Ola Thorleif Ruud (6 September 1926 – 25 February 2018) was a Norwegian politician from the Conservative Party.

He was born in Ål, and moved to Oslo to study. He graduated with the cand-.jur. degree in 1951, worked as a deputy judge in Alta, Norway|Alta from 1954 to 1955 before moving back to Ål. Here he opened his own lawyer's office, which he operated until 1997.

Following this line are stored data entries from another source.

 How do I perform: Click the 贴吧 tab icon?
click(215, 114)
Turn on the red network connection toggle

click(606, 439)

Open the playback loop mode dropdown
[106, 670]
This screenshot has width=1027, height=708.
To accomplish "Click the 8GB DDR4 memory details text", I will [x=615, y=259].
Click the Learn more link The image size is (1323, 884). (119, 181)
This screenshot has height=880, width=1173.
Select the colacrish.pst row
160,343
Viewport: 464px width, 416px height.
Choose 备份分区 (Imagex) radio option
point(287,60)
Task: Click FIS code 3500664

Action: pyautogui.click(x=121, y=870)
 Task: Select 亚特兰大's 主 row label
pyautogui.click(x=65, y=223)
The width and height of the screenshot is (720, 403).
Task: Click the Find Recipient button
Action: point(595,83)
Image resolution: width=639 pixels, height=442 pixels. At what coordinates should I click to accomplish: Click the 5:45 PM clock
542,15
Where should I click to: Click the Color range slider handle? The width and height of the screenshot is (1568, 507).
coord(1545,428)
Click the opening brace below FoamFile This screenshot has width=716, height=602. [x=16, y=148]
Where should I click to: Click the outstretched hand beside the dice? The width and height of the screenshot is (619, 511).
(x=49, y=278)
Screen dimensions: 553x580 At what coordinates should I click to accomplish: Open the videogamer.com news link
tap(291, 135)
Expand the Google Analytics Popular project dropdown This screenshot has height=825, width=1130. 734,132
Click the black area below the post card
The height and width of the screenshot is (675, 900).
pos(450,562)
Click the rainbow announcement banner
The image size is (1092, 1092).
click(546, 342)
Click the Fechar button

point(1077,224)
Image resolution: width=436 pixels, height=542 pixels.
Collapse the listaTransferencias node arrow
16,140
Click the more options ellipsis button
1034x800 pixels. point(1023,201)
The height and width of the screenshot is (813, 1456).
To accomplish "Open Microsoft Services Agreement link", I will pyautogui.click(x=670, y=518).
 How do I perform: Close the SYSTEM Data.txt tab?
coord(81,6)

Ruud was a member of the executive committee of Ål municipal council from 1955 to 1959, served as mayor from 1959 to 1967 and was again a member from 1971 to 1975. From 1959 to 1967 and 1975 to 1979 he was also a member of Buskerud county council. He chaired the county party chapter from 1961 to 1969. He was appointed State Secretary in the Ministry of Transport and Communications from 1966 to July 1969 and October 1969 to 1971, during the cabinet Borten. The hiatus came because he ran for general election in 1969, and incumbent State Secretaries are not eligible for election per the Norwegian Constitution. He never won a seat in a general election, but served as a deputy representative in the Norwegian Parliament from Buskerud during the terms 1958-1961, 1961-1965, 1965-1969 and 1969-1973.

Ruud chaired the board of directors of Hallingdal Kraftlag from 1981 to 1994, the regional insurance company from 1957 to 1994 and the local savings bank from 1970 to 1983. He was a board member of the local power plant from 1955 to 1975, of Norwegian Automobile Federation from 1978–1994 and of Gjensidige.